▶ **Raw records**:
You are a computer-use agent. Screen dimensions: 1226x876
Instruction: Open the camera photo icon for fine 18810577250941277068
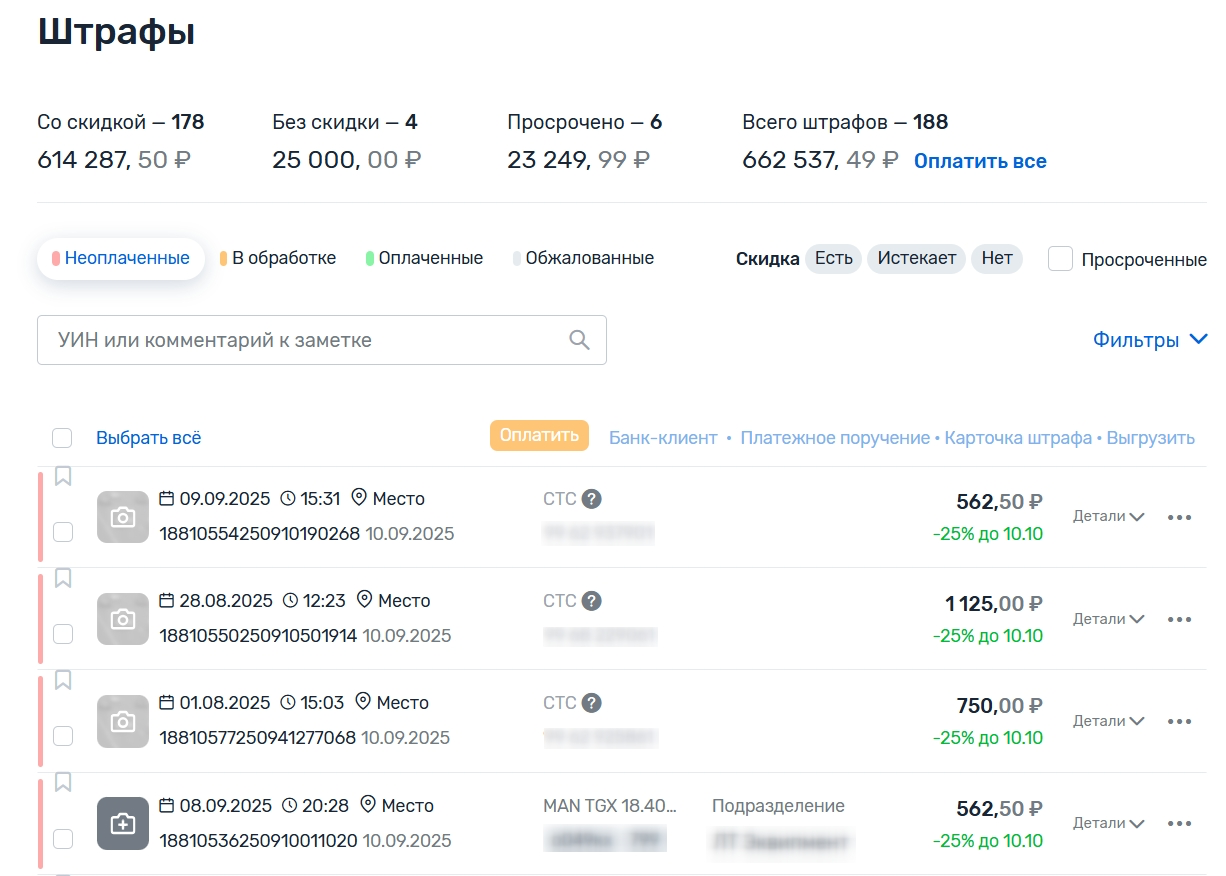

...

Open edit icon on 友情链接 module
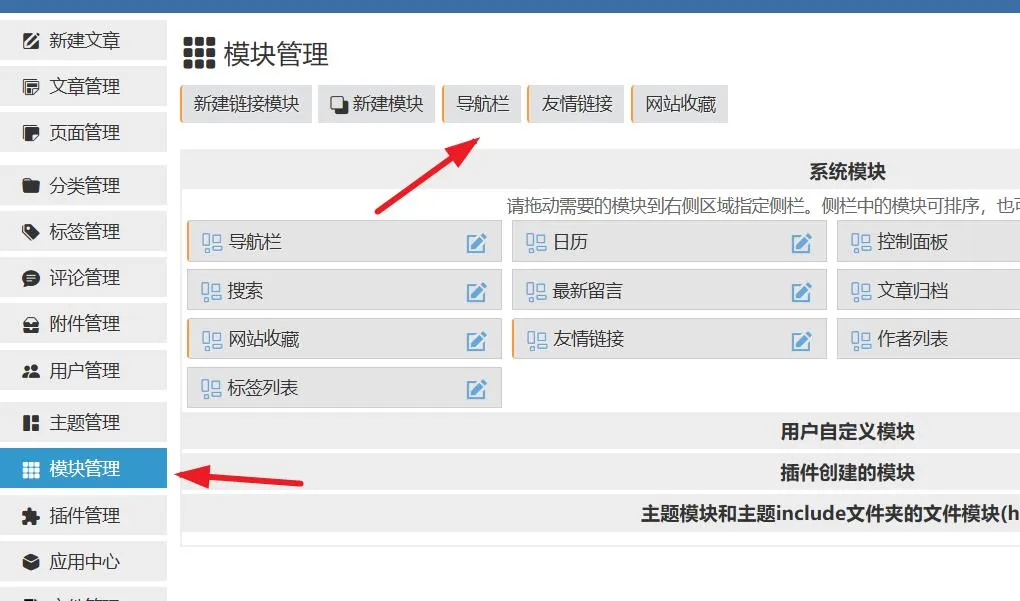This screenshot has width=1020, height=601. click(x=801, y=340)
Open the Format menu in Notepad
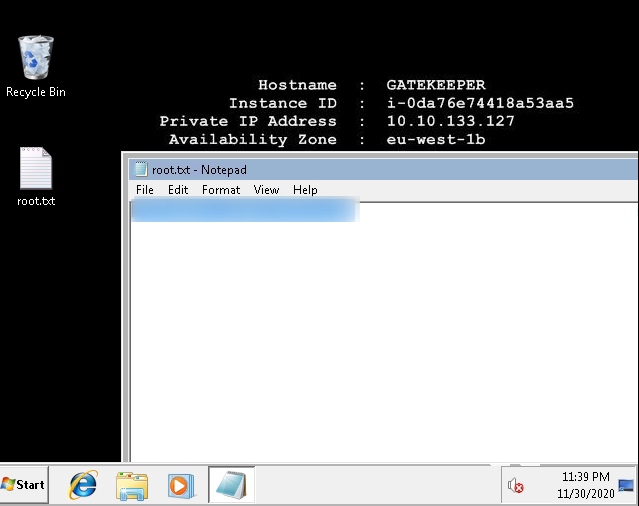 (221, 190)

---

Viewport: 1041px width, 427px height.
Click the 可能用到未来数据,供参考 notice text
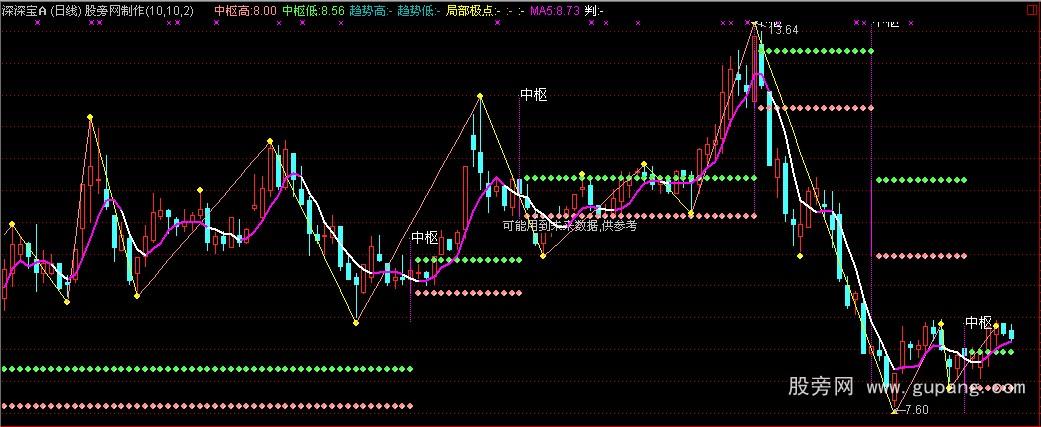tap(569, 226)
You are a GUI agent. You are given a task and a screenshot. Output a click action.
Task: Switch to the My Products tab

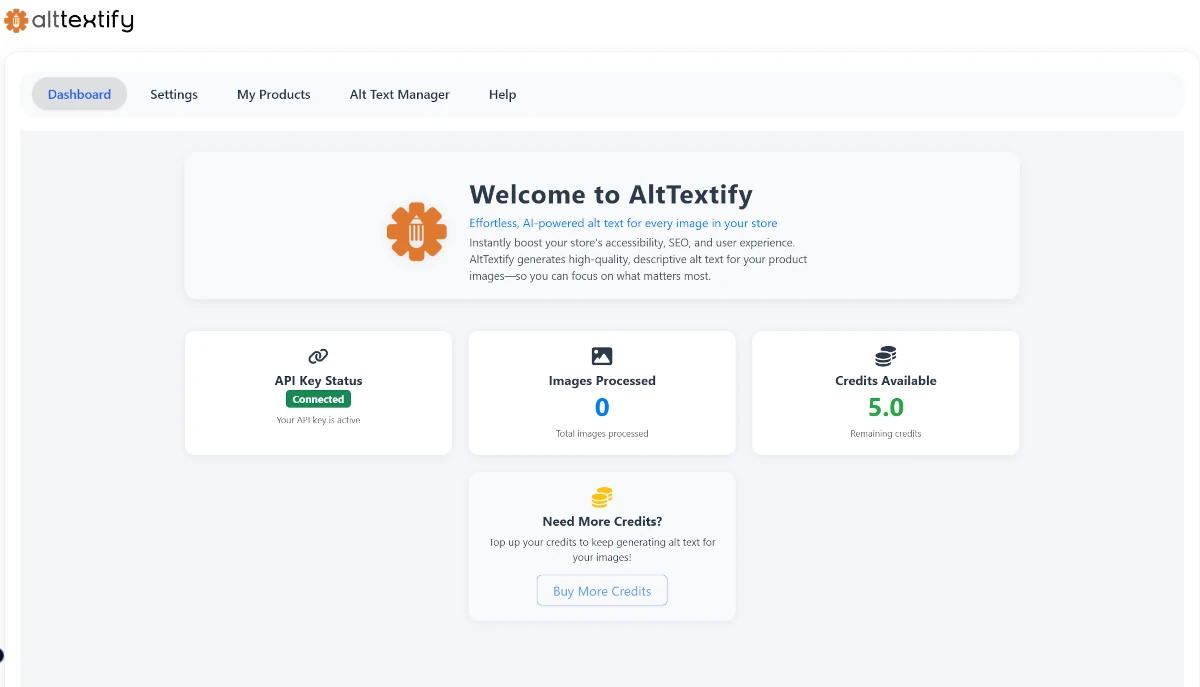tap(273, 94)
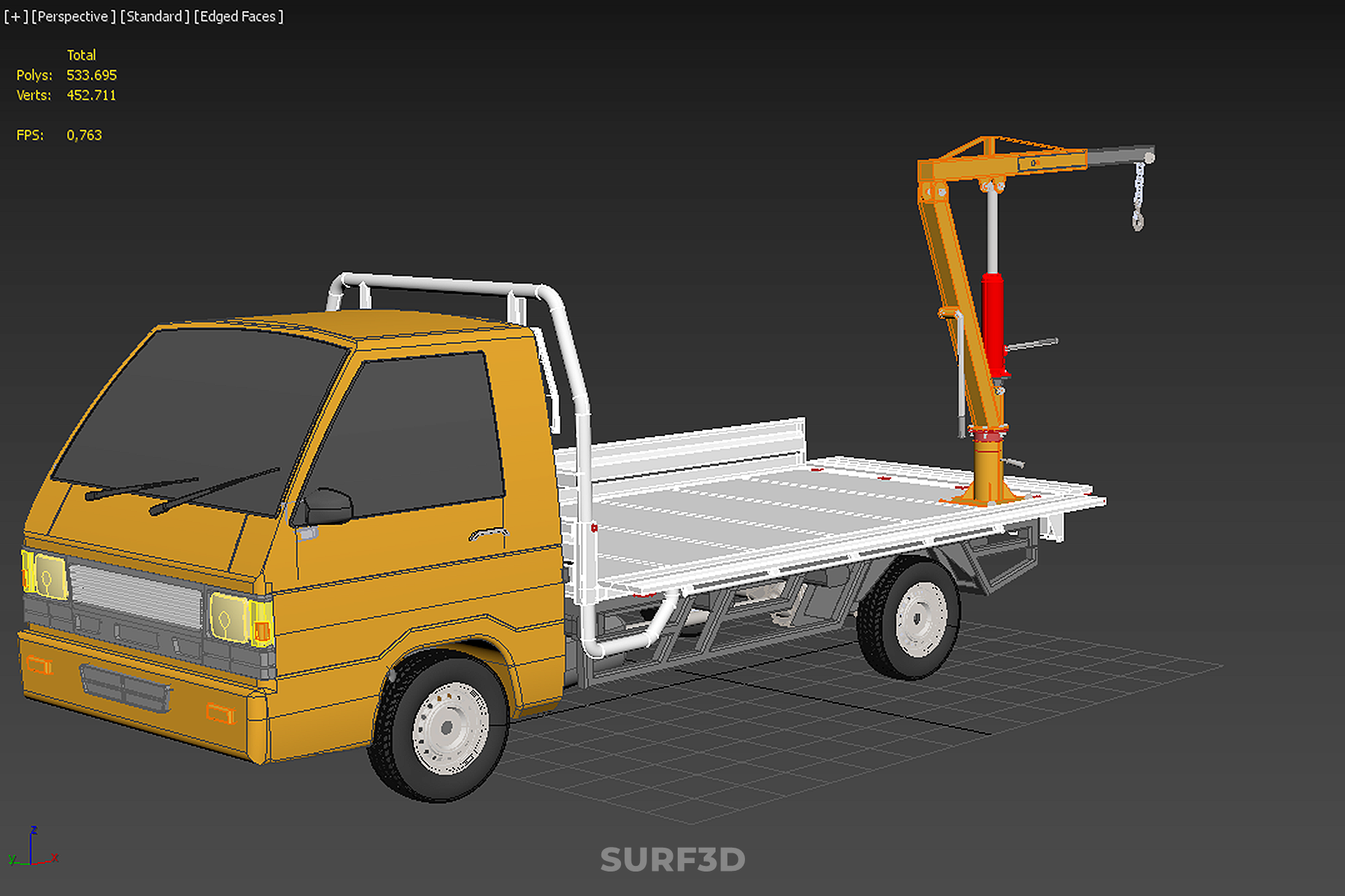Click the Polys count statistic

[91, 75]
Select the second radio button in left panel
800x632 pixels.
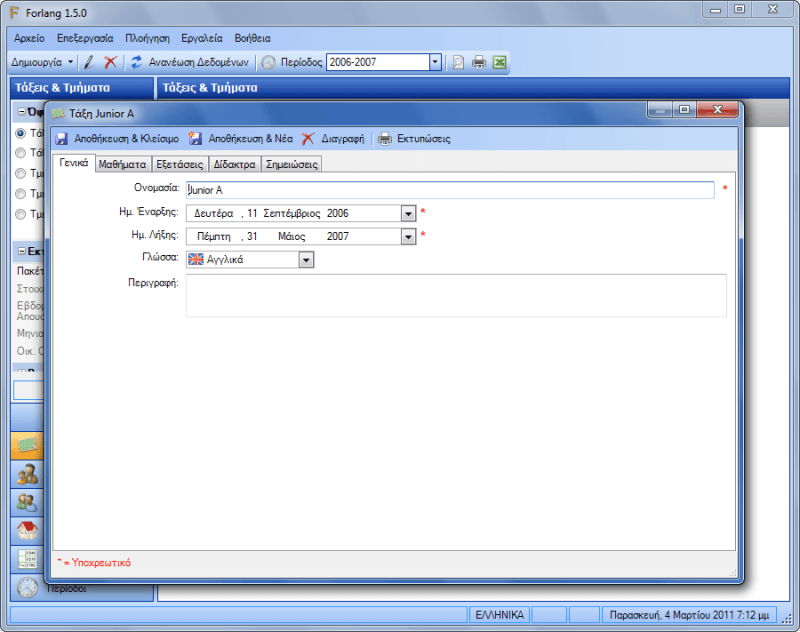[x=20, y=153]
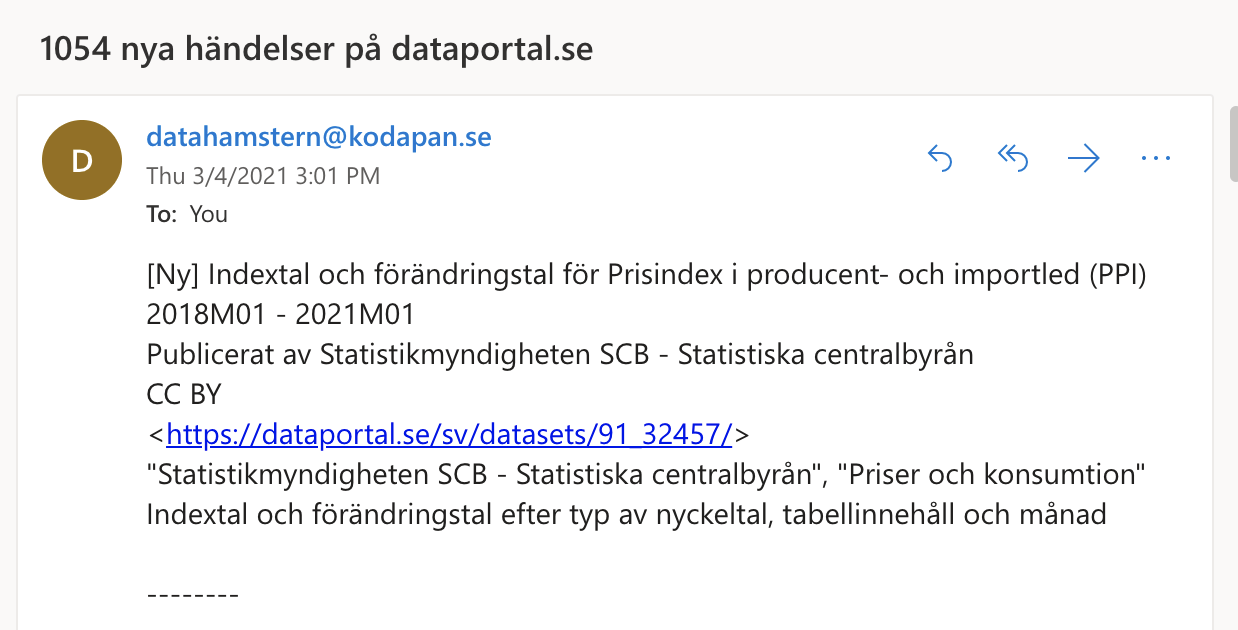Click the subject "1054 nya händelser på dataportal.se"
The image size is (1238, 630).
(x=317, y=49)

▶ **Given request**: Locate every line in the material above that contains the string "agent", treating uppercase and lowercase as different, and copy each of those lines.

▶ **Reply**:
You are a computer-use agent. Screen dimensions: 1226x876
You are a GUI agent. You are given a task and a screenshot. Output a click action.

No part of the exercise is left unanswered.